En tentant d'établir un équilibre entre la nécessité d'établir un équilibre entre la nécessité de réprimer les comportements racistes et le droit à la liberté d'expression, le Conseil ajoute dans son projet que les Etats membres peuvent choisir de ne punir que le comportement qui est "soit exercé d'une manière qui risque de troubler l'ordre public, soit menaçant, injurieux, insultant". Les députés souhaitent retirer l'expression "qui risquent de troubler l'ordre public",trouvant la notion trop imprécise. Ils souhaitent également durcir le texte en ajoutant la disposition suivante: "un Etat membre ne peut toutefois exempter de la responsabilité pénale aucune parole ni aucun comportement d'une personne visant à attiser la haine raciale. Le respect de la liberté de culte ne doit pas entraver l'efficacité de la décision-cadre". Il s'agit là , entre autre, d'un écho de la polémique violente née des "caricatures de Mahomet"et s'adresse à toutes les parties.

Selon les députés, le fait qu'un acte raciste soit commis par le détenteur d'une fonction officielle ou un employeur devrait constituer une circonstance aggravante.Il est aussi demandé au Conseil de procéder au réexamen de sa décision-cadre dans un délai de trois ans suivant la transposition dans le droit national, en consultant le Parlement européen ( alors vraisemblablement ce seont les dispositions du nouveau traité réformateur qui prévaudront) et en prenant en compte l'avis de l'Agence européenne des droits fondamentaux et des ONG.

Cette législation nationale étant une décision-cadre, ses dispositions devront être transposées dans les droits nationaux des Etats membres, offrant ainsi à ceux-ci toute la latitude nécessaire pour maintenir leurs traditions constitutionnelles relatives à la liberté d'expression, il s'agit là d'une formule destinée, entre autres d'apaiser des sensibilité propres au Royaume-Uni.
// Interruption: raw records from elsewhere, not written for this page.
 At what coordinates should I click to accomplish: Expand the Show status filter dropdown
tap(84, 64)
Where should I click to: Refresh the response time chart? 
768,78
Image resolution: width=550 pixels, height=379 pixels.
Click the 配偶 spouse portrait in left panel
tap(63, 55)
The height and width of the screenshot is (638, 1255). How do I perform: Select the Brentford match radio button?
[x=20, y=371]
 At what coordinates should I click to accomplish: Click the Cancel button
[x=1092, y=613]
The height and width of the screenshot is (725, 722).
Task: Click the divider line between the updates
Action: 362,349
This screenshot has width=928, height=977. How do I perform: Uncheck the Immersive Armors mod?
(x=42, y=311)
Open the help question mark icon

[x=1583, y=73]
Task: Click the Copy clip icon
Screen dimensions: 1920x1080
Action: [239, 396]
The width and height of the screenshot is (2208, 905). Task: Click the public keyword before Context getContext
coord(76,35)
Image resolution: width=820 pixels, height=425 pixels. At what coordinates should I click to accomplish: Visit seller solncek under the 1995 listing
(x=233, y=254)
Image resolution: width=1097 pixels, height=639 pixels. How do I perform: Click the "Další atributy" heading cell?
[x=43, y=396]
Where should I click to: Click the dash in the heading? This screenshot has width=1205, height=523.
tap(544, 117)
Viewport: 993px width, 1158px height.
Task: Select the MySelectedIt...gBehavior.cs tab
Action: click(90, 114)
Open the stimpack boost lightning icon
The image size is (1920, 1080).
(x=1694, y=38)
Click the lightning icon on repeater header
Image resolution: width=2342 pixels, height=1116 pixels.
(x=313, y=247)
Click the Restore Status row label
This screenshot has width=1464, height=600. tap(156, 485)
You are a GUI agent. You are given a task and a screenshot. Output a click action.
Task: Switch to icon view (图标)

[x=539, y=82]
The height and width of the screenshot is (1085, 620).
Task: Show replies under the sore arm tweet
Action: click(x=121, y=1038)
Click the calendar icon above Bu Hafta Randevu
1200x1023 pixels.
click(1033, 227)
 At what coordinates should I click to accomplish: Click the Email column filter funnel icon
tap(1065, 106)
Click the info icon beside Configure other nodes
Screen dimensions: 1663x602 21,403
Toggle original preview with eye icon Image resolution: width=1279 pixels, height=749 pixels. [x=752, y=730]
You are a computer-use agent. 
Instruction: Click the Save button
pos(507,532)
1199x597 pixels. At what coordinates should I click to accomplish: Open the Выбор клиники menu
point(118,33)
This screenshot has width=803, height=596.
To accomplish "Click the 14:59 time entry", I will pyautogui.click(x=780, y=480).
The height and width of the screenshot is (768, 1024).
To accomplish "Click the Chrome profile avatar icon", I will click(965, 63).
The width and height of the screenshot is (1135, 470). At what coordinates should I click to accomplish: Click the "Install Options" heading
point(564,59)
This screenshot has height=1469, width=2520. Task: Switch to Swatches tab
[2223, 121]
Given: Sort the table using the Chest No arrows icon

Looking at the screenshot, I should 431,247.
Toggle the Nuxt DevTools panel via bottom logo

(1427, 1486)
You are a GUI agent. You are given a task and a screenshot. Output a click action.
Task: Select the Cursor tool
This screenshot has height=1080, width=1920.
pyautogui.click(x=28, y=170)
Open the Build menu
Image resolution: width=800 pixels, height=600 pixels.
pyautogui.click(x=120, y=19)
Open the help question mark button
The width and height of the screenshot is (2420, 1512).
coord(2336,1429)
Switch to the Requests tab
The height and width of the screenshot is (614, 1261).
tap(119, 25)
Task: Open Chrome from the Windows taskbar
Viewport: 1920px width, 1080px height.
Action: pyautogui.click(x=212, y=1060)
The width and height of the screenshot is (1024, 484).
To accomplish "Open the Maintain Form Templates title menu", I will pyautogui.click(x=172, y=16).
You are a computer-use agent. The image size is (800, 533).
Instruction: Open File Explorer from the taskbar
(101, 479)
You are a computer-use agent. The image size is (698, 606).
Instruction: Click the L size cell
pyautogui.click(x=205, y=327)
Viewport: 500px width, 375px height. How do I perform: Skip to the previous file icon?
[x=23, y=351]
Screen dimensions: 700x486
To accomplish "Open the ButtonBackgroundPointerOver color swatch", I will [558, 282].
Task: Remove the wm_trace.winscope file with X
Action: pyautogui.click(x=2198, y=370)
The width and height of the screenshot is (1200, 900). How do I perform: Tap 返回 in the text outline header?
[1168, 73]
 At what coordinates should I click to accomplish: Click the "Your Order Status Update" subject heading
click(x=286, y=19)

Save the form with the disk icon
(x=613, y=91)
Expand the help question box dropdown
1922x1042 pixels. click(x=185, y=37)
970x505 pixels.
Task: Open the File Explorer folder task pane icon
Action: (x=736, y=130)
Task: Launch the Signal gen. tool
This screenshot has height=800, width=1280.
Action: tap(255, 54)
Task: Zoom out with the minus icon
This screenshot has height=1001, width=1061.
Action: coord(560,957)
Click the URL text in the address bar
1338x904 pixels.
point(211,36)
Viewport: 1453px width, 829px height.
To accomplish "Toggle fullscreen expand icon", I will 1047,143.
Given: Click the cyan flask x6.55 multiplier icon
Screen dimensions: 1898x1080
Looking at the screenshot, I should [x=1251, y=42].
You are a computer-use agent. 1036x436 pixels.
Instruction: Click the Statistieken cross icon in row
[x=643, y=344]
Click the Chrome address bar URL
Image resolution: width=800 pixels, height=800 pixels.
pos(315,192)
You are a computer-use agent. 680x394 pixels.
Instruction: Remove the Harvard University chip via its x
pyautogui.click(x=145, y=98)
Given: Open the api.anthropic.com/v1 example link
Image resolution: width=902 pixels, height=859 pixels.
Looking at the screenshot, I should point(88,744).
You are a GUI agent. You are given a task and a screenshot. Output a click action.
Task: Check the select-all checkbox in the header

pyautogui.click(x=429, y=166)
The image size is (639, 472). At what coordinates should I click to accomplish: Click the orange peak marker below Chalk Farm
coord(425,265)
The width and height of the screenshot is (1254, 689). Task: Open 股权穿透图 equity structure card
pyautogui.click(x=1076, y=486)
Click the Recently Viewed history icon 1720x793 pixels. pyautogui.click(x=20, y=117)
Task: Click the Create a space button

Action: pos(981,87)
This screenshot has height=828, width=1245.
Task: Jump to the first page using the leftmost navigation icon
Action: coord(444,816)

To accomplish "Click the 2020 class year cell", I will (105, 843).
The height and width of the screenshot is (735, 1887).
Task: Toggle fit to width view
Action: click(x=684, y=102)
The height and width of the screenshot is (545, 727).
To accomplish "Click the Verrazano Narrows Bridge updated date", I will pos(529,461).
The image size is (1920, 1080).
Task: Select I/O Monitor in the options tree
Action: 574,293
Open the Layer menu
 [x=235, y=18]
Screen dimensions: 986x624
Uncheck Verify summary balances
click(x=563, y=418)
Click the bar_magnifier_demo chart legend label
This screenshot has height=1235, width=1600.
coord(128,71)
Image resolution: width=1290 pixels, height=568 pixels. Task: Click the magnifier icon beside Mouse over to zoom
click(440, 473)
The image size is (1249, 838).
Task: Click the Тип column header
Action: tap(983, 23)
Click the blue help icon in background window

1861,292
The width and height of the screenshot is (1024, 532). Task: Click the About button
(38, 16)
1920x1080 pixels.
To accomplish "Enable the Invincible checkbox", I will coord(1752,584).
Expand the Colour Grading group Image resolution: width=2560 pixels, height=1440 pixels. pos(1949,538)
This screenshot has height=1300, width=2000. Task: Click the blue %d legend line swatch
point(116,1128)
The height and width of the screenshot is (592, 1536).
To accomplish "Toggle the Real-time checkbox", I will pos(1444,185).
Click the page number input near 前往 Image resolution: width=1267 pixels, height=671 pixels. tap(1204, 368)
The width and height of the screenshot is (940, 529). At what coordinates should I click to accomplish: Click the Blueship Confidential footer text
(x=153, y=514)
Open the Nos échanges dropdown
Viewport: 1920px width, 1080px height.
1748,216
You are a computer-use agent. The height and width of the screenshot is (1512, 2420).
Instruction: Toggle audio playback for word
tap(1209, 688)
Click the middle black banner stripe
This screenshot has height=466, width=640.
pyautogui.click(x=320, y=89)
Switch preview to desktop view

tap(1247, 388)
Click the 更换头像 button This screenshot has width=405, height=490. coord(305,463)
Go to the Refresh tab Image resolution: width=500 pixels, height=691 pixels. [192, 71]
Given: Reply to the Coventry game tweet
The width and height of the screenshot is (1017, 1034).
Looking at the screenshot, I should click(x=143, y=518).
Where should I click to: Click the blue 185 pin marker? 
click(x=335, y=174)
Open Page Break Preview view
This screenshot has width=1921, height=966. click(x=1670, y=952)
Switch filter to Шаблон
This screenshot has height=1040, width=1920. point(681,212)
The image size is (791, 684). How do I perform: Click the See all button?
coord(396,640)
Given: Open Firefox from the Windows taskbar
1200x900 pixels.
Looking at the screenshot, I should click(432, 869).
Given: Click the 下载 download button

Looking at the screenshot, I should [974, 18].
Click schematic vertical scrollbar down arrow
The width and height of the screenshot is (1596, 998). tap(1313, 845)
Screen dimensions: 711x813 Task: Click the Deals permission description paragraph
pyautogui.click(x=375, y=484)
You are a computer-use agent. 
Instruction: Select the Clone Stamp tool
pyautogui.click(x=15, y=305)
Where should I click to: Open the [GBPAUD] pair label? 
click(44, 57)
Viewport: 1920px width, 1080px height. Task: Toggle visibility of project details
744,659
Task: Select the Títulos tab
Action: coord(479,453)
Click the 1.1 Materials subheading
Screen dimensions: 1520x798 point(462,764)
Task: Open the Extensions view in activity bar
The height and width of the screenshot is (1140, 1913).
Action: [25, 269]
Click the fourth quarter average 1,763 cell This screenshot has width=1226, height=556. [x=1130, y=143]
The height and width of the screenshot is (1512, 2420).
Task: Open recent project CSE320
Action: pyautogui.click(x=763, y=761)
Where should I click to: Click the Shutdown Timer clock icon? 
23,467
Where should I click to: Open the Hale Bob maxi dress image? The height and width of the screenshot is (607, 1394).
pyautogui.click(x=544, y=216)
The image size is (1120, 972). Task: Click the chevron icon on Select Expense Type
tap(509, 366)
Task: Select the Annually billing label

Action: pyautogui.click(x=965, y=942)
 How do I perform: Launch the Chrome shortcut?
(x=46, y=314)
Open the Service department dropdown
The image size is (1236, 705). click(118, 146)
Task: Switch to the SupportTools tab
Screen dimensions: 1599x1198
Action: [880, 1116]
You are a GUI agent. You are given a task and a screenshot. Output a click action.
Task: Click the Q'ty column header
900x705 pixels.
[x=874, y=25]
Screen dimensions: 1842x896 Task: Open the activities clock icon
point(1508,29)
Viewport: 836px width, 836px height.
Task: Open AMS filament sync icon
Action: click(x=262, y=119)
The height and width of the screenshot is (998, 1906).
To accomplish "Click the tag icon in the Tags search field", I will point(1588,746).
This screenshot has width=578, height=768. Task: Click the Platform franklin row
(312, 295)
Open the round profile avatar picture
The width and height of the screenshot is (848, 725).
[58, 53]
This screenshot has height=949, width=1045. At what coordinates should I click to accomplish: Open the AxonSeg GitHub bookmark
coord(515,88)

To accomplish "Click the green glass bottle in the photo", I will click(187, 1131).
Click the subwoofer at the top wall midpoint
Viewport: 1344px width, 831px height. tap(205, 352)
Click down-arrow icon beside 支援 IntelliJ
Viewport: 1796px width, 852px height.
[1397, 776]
Si le Parlement européen marque sa satifaction de voir le Conseil parvenir, enfin, à un accord, il déplore un manque d'ambition: il reste que ralativement peu d'éléments de la proposition de la Commission (FR) (EN) que le Parlement aurait d'ailleurs voulu renforcer. Seuls le réalisme et la nécessité de trouver un cpmpromis l'ont amené à consentir un accord qui ne dissimule pas ses réserves: l'Union européenne devra aller plus loin lors du réexamen trois ans après son entrée en vigueur. Le Parlement insiste sur la clause de non régrssion (notamment par rapport à la Directive 2000/43 (FR) (EN) et son article 6) qu'il a introduit et sur la garantie que la Décision-cadre ne permette pas un niveau de protection inférieur  à clui assuré par la Convention internationale pour l'élimination de toutes les formes de discrimination raciale. Le rapport insiste tout particulièremennt sur la nécesité de compléter la Décision-cadre par l'adoption d'une Directive générale sur la lutte contre l'ensemble des discriminations inscrites à l'article 13 du Traité. La formule rituelle invite le Conseil à en informer le Parlement s'il s'écarte du texte approuvé par le parlement et à le consulter à nouveau (ce qu'il vient de faire) s'il entend modifier de façon substantielle sa proposition ou la remplacer par un autre texte ce qi reste peu vraisemblalble après cet accord difficile atteint il y a plusieurs mois.